*** Information given

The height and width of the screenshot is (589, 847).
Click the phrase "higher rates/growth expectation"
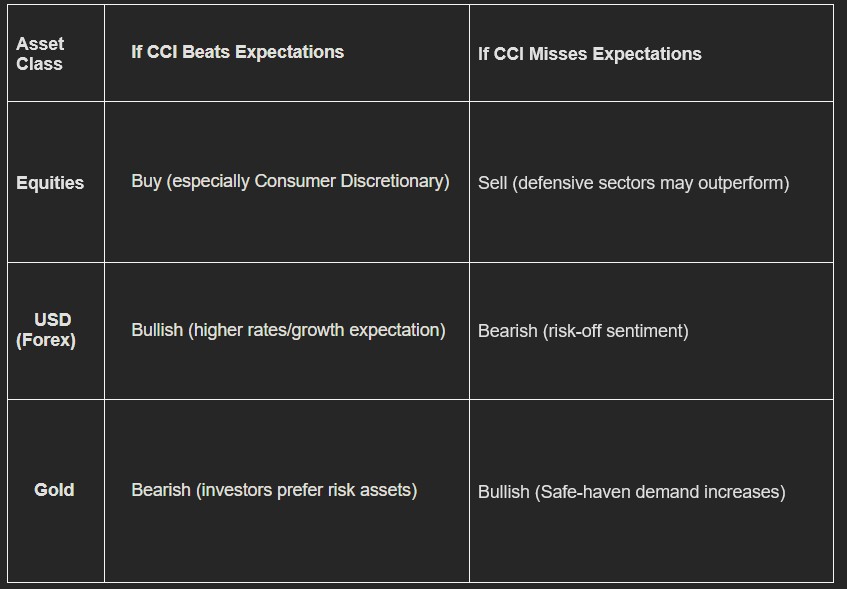(x=317, y=330)
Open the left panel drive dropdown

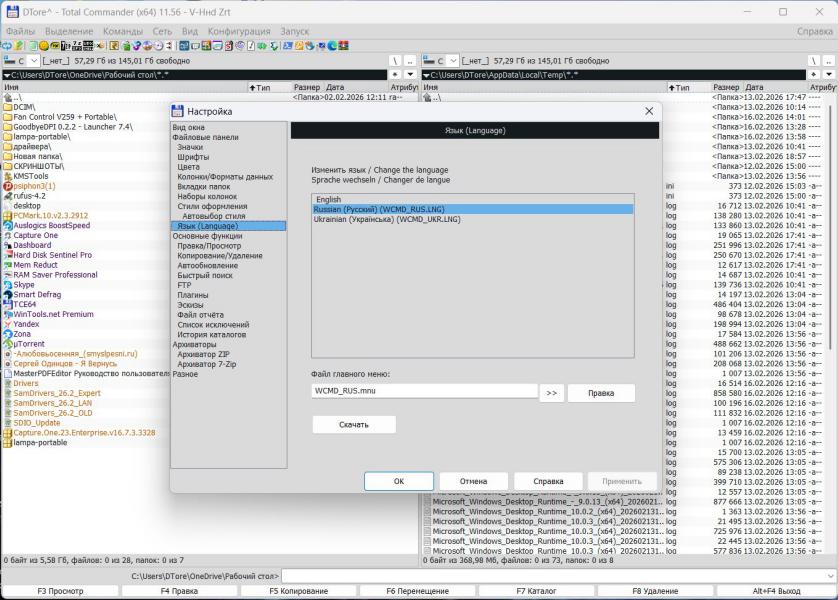(20, 61)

******

- **The task**: Set down each entry above exactly as it appears. Omit the pictures.

- **Reply to the task**:
The height and width of the screenshot is (589, 847).
Click the phrase "higher rates/growth expectation"
(x=317, y=330)
Open the left panel drive dropdown

(20, 61)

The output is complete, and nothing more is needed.